O infectologista francês ressalta, entretanto, que após dois anos de epidemia, o controle da circulação do vírus aos poucos será deixado de lado. “Vamos evoluir e aceitar, paulatinamente, a circulação do SARS-CoV-2 e o fato de que não podemos sempre estar alertas e usar máscaras em todas as ocasiões. A expectativa é que o novo coronavírus seja menos virulento e deixe as pessoas menos doentes. Estamos nesse caminho, mas o problema é que ainda não temos certeza se já chegamos a esse estágio da epidemia. Ainda há muitos pacientes nos hospitais, inclusive nas unidades de terapia intensiva”.
Neste contexto, os idosos e pessoas com doenças crônicas devem se proteger mais do que os outros, reitera. “Se há uma mensagem importante para essas eleições, é que pacientes com patologias devem prestar atenção quando estão nos locais de votação: não deixar de colocar a máscara e usar o álcool em gel, para não correr o risco de contrair o vírus na hora de ir votar”, insiste.

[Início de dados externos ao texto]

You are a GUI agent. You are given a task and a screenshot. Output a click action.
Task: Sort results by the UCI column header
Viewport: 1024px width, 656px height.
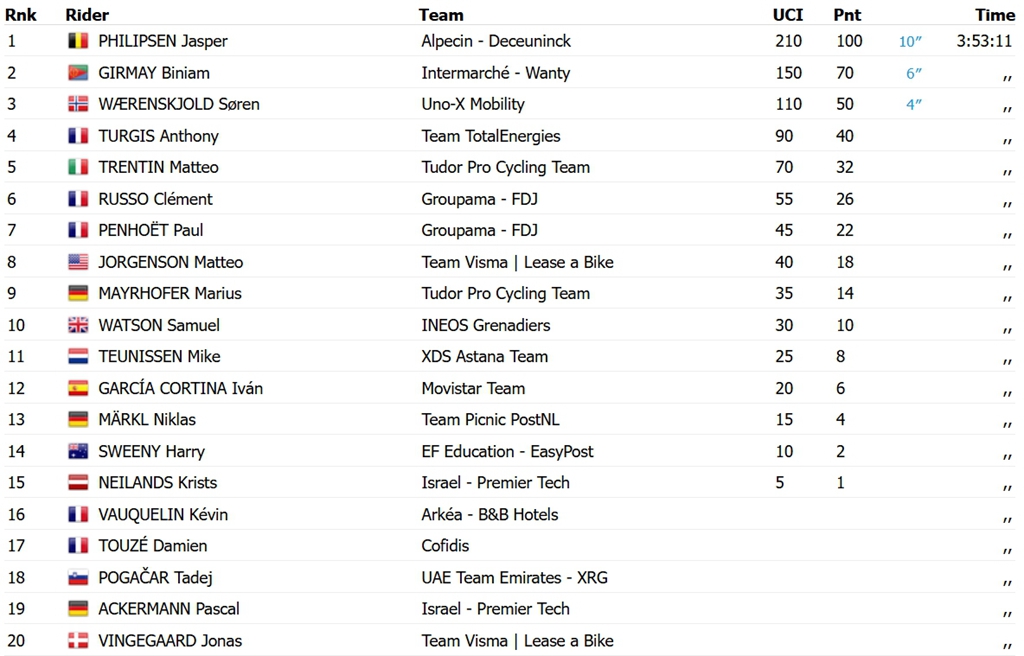(x=788, y=14)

Risco Covid na eleição é equivalente a ir ao supermercado, diz epidemiologista
Para o epidemiologista Antoine Flahault, diretor do Instituto de Saúde Global da Faculdade de Medicina de Genebra, o risco de contrair o SARS-Cov-2 em um local de votação existe, mas ele não é maior do que ir ao supermercado ou à padaria. “O risco para os eleitores não é elevado, já que há pouca interação entre as pessoas. Haverá certamente focos de propagação, porque algumas pessoas se contaminam, mas não é um risco elevado”, avalia. O uso de sensores de CO2, aparelhos que medem a qualidade do ar, também é recomendado.
De acordo com ele, o problema maior está relacionado aos assessores que trabalham o dia todo em contato com o público. Mesmo que eles usem a máscara corretamente e a troquem com frequência, o risco existe na hora da refeição ou de tomar um café, por exemplo. “Há cerca de 64 mil locais de votação na França, e pelo menos cerca de 150 mil assessores, que precisariam ter uma segurança sanitária reforçada. Isso significa usar a máscara de maneira permanente e aconselhá-los, por exemplo, a tomar o café do lado de fora”, declara.

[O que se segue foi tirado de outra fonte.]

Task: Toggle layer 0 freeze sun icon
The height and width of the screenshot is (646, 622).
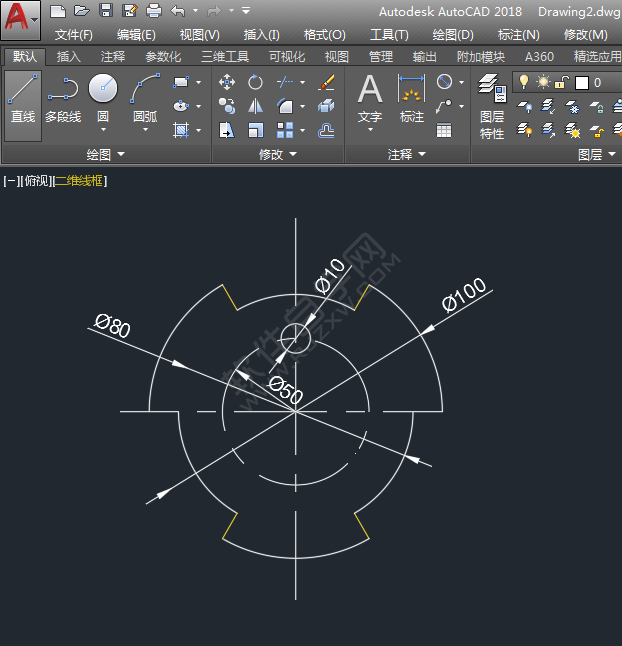Action: [543, 82]
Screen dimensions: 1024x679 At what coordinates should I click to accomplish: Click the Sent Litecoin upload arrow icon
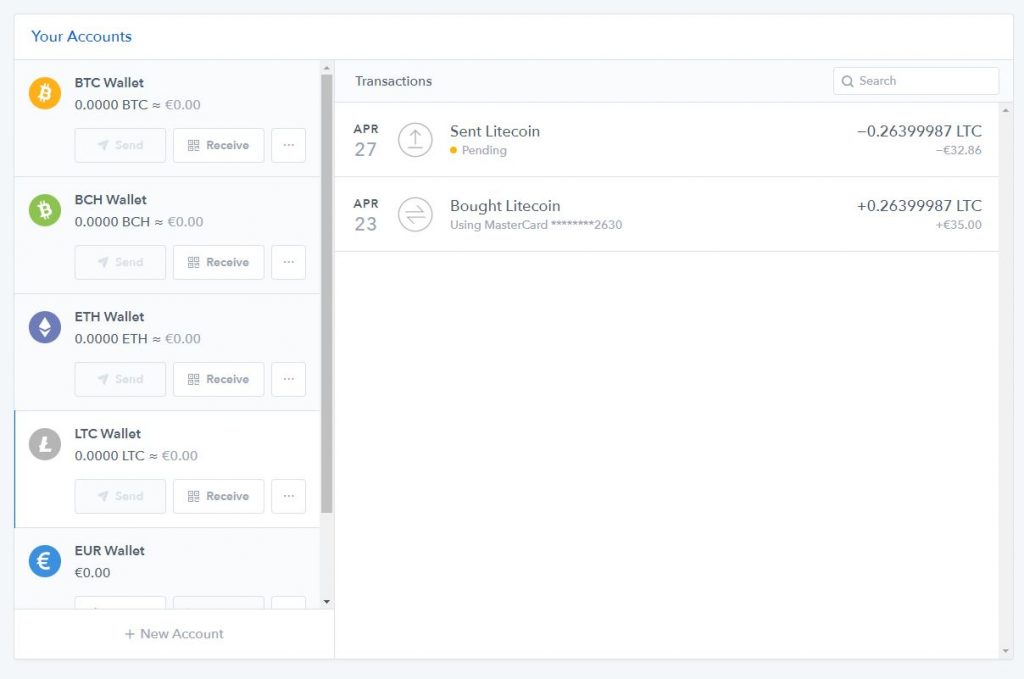(415, 140)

O epidemiologista também defende que o fim das restrições é uma decisão coerente dos governos europeus, que leva em conta o nível de vacinação da população e a menor virulência da variante ômicron e suas subvariantes, como a BA.1 ou a BA.2: ambas provocam uma infecção aparentemente mais benigna em imunizados e, por isso, não gera lotação nos hospitais. O especialista suíço lembra, entretanto, que as consequências a longo prazo de uma infecção pela Covid-19 ainda são uma incógnita.
“O Covid longo continua sendo o que há de mais desconhecido nessa epidemia. Ainda não sabemos quais serão as doenças crônicas que podem se desenvolver após a infecção, mas esperamos que as pessoas que usam máscaras no contexto atual terão menos risco de ter formas graves ou o Covid longo do que aquelas que não usam”, conclui.